1566894956.01.LZZZZZZZElisa Wouk Almino at The Millions:

Luiselli’s book, Tell Me How It Ends: An Essay in Forty Questions, out now from Coffee House Press, is an attempt to record, in English, what didn’t get translated. For while she also writes books in Spanish, she had no trouble deciding which language to write the one distilling her experiences in court. The versions of these children’s stories that do already exist in English, in the media primarily, are incomplete and oversimplified, and the ones packaged for the courts are not much better.

It was in 2014 when she first learned that tens of thousands of children were turning themselves in to U.S. Border Patrol after arduous, perilous journeys from Honduras, El Salvador, Guatemala, and other places. This would widely become known as an immigration crisis that to this day continues, where unaccompanied children have been fleeing escalating violence across Central America.

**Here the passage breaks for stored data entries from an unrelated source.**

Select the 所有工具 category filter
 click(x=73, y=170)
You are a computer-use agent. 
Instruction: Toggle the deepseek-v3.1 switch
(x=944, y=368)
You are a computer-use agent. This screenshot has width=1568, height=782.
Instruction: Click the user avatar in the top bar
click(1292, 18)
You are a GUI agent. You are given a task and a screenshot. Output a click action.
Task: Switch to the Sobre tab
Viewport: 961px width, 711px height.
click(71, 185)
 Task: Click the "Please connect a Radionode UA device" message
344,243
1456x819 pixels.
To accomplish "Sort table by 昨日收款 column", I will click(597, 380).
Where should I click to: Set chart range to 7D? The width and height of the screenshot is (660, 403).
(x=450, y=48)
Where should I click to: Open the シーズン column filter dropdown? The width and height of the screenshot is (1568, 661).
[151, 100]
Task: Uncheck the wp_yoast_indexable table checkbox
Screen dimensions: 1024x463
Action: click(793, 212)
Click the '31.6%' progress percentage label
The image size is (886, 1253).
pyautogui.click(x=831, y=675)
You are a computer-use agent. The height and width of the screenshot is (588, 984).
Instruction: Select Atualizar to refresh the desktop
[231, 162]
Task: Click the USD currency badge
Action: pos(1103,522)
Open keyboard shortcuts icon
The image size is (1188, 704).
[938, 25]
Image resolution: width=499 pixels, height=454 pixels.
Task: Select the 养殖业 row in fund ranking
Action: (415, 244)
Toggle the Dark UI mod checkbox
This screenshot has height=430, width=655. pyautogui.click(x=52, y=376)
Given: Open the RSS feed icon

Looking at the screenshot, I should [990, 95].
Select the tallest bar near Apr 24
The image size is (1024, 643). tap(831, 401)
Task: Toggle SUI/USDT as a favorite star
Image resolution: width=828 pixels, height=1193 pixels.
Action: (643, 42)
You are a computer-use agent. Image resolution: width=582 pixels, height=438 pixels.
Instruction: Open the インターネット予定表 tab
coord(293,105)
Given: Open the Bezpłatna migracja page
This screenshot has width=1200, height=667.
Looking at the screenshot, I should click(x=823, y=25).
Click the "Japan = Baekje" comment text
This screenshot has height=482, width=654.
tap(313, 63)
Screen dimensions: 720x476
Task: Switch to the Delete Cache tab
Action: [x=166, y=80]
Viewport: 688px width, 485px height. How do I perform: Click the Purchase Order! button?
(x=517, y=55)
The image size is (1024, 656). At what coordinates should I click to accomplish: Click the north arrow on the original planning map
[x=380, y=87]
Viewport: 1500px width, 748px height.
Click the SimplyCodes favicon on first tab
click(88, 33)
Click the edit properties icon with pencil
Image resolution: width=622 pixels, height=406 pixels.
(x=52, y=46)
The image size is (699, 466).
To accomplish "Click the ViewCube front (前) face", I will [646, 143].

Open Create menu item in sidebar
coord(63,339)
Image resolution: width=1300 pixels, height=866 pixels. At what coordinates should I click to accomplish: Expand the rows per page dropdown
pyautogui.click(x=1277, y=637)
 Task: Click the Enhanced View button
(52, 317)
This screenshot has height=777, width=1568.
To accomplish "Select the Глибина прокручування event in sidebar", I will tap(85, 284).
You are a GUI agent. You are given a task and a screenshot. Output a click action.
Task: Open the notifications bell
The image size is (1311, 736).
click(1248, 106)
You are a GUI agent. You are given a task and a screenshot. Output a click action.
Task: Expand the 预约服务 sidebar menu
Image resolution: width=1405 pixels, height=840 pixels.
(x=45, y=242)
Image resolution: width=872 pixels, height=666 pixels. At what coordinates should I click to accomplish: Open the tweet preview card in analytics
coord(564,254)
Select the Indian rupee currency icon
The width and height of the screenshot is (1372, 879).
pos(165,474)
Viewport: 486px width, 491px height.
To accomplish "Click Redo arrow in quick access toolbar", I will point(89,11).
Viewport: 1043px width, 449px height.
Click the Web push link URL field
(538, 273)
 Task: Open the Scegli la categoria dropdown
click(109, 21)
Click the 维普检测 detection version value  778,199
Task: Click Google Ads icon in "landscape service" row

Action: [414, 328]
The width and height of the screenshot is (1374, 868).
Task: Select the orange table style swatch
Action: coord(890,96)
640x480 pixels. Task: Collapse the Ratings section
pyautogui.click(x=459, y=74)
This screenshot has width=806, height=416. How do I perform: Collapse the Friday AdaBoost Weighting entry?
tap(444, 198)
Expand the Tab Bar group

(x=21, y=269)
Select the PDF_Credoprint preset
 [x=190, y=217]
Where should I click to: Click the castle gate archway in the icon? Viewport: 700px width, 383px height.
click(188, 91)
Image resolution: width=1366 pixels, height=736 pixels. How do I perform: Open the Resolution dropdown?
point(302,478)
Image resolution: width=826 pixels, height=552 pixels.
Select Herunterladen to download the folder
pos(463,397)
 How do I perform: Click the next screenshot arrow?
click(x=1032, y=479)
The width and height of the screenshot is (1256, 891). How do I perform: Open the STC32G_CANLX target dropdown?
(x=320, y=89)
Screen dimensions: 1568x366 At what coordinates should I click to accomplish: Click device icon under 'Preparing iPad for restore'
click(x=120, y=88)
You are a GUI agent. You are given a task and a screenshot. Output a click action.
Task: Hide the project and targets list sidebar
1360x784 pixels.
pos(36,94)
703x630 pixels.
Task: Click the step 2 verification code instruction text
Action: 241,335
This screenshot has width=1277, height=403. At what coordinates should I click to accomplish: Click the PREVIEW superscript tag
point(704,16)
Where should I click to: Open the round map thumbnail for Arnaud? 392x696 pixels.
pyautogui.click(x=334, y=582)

The numbers are staggering and the circumstances harrowing. To make these journeys, children travel on the backs of trains and cross deserts with limited water supply, where they also run the risk of being kidnapped and murdered. If you are a girl crossing the border from Mexico, there is an 80 percent chance that you will be raped; many take birth control as a precaution. Too many of these children, some as young as two years old, are sent back. Mexican children don’t stand a chance, as they can be deported immediately under U.S. policy if Border Patrol determines they meets certain conditions.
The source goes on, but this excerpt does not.